Learning outcomes (after completion of the course the student should be able to)

Hydrogeology:
- Describe and account for hydraulic parameters and hydraulic framework.
- Report, conceptualize, evaluate and critically review hydrogeological conditions.
- Evaluate and model local surface water and ground water-related issues (e.g, effects on groundwater levels due to point- and line sinks/sources resulting from underground construction).
- Describe transport processes in soil.
- Evaluate the effects of pore pressure change related to underground constructions with a focus on stability conditions.


Geotechnics:
- Assess various the hydromechanical characteristics of soils and rock based on systematic geotechnical laboratory testing.
- Account for and critically examine the theoretical principles of interpretation of soil parameters based on field and laboratory investigations.
- Apply the theories of elasticity and plasticity associated with geotechnical, considering both deformations (the 1D-3D) and strength.
- Apply how the theories on stress - strain behavior can be used to model natural soils, with a focus on soft clays.
- Carry out and critically examine the stability analyses of geotechnical structures based on plasticity theory.
- Calculate the slope stability with the "limit equilibrium method" and a new technique called "discontinuity layout optimization, DLO".


Content

General: Analysis of deformation and stability of embankments and slopes during time-dependent pore pressure variation, focusing on infrastructure projects. An understanding of the hydrogeological behavior (pressure and flow).

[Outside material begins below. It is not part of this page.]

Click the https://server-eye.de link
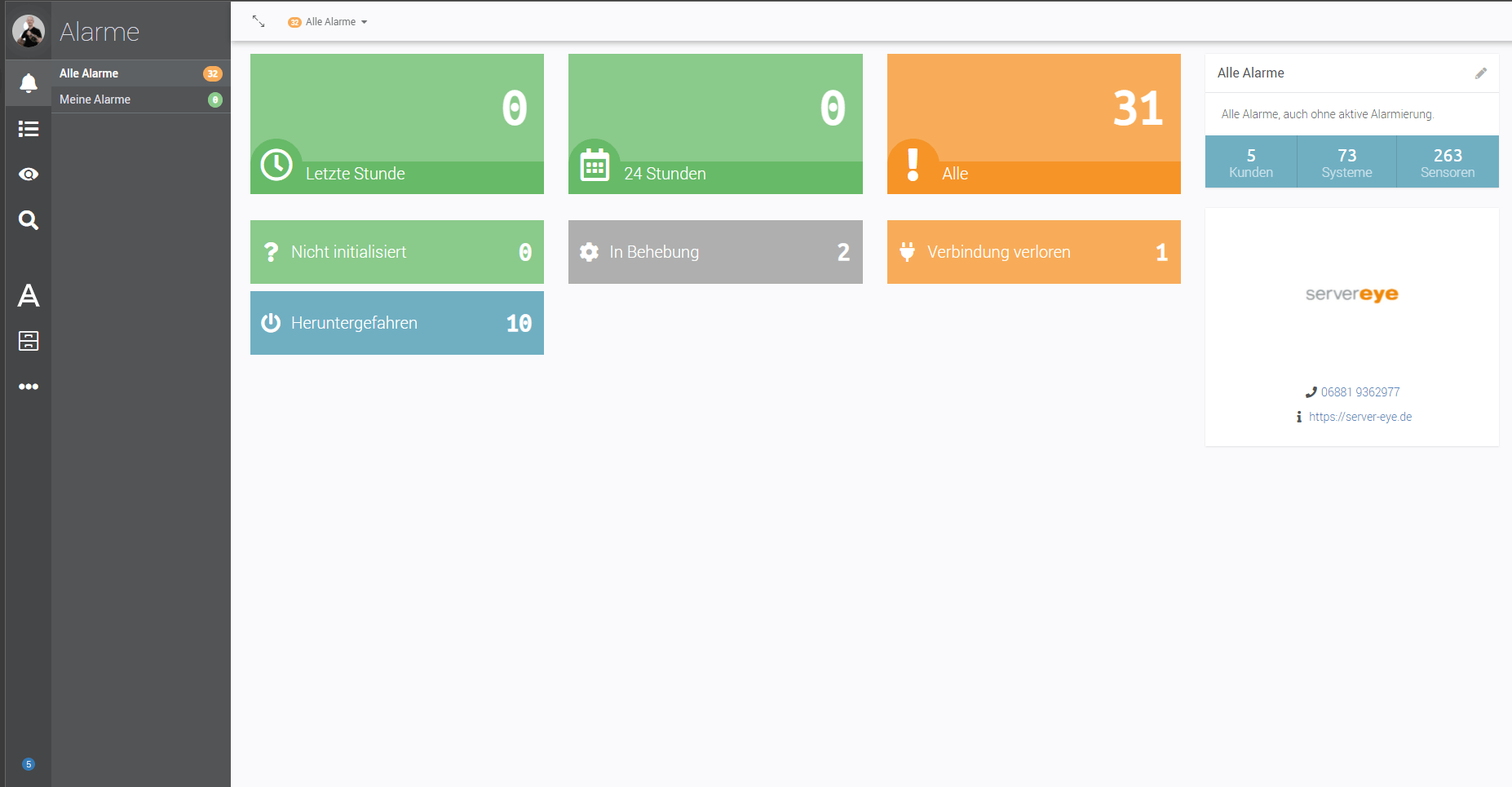The image size is (1512, 787). [x=1359, y=417]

The course deals with the estimation of hydraulic properties, eg using Thiem's well equation to describe pore pressure (hydraulic head) and pore pressure changes in a geological formation (stationary and transient analysis). To link hydrogeology and geotechnical engineering, the analyses of pore pressure change in soil is used as a basis for stability and deformation analyses. The effect of pore pressure on shear strength is studied by field and lab investigations, taking into account the combined elasto-plastic behavior. Analysis is also made for slope stability for drained, undrained and non-stationary conditions.

Organisation

Teaching is mainly based on lectures supported by laboratory work and group projects. Analysis of results from field and laboratory tests are an important part of the course.

Laboratory (for measurement of parameters of deformation and shear strength), exercise on the prediction of settlements based on laboratory and field measurements in competition (for the consolidation of the test bank) and analysis of the stability of the common (limit equilibrium) and new methods (discontinuity layout optimization) .
The course is taught mostly in English, but support is available in Swedish.

Literature

- Craig's Soil Mechanics, 8th Edition (Knappett & Craig), available as e-book,
- Practical and Applied Hydrogeology (Zekai Sen), download from https://doi.org/10.1016/C2013-0-14020-2
as well as additional materials in course home page

Examination including compulsory elements

The examination of the course consists of a written exam as well as project work/lab report. Well-done project work can give bonus points to the exam, but only for the exams in the same academic year.

The course examiner may assess individual students in other ways than what is stated above if there are special reasons for doing so, for example if a student has a decision from Chalmers on educational support due to disability.